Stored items
□ □ □ □ □ □ □

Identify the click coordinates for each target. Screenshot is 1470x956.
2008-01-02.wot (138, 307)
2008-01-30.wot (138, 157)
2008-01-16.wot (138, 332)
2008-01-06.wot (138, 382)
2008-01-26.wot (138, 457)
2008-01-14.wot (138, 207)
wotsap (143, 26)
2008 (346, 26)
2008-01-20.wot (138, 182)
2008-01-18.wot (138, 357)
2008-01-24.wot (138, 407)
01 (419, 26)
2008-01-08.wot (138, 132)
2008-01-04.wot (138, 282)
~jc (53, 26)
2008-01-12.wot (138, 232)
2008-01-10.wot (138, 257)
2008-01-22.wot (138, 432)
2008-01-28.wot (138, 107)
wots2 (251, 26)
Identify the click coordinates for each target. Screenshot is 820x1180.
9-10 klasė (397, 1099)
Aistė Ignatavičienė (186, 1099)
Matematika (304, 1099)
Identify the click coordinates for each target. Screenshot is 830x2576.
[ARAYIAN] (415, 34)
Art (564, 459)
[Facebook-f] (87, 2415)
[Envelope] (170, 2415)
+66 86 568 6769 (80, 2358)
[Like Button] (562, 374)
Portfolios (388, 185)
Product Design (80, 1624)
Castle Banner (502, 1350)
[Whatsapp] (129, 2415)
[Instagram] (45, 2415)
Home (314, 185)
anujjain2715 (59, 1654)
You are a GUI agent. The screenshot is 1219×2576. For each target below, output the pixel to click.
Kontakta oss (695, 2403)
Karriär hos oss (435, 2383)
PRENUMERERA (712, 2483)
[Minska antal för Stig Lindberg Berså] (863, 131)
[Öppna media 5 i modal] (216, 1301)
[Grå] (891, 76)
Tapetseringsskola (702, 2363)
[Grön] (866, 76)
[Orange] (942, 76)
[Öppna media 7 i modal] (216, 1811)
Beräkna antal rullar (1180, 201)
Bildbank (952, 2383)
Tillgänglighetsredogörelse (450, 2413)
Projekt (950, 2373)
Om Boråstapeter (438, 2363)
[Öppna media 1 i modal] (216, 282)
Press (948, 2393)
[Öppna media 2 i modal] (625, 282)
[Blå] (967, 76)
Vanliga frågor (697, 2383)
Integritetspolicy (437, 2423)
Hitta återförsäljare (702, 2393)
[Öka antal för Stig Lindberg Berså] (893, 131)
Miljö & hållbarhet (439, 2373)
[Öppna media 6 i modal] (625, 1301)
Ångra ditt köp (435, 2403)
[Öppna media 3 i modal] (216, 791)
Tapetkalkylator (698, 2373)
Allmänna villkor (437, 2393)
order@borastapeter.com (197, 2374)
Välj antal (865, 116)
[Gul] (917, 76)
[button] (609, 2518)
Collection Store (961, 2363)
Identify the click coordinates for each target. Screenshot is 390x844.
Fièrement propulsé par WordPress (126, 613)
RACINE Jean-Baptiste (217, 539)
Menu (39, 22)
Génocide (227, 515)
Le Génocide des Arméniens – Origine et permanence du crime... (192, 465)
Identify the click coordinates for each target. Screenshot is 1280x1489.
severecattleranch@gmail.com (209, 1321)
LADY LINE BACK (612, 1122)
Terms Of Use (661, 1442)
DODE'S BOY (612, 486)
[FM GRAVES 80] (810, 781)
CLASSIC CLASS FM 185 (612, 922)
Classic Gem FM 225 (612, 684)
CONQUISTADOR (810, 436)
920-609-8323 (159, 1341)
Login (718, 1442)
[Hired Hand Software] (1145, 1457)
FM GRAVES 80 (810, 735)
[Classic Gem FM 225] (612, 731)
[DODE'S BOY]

□ □ □ □ □ □ □

Assignment
All lines in the data above from the one with "[Öppna media 2 i modal] (625, 282)" through the one with "[button] (609, 2518)" must be repeated exactly, and no others.

Answer area
[Öppna media 2 i modal] (625, 282)
[Blå] (967, 76)
Vanliga frågor (697, 2383)
Integritetspolicy (437, 2423)
Hitta återförsäljare (702, 2393)
[Öka antal för Stig Lindberg Berså] (893, 131)
Miljö & hållbarhet (439, 2373)
[Öppna media 6 i modal] (625, 1301)
Ångra ditt köp (435, 2403)
[Öppna media 3 i modal] (216, 791)
Tapetkalkylator (698, 2373)
Allmänna villkor (437, 2393)
order@borastapeter.com (197, 2374)
Välj antal (865, 116)
[Gul] (917, 76)
[button] (609, 2518)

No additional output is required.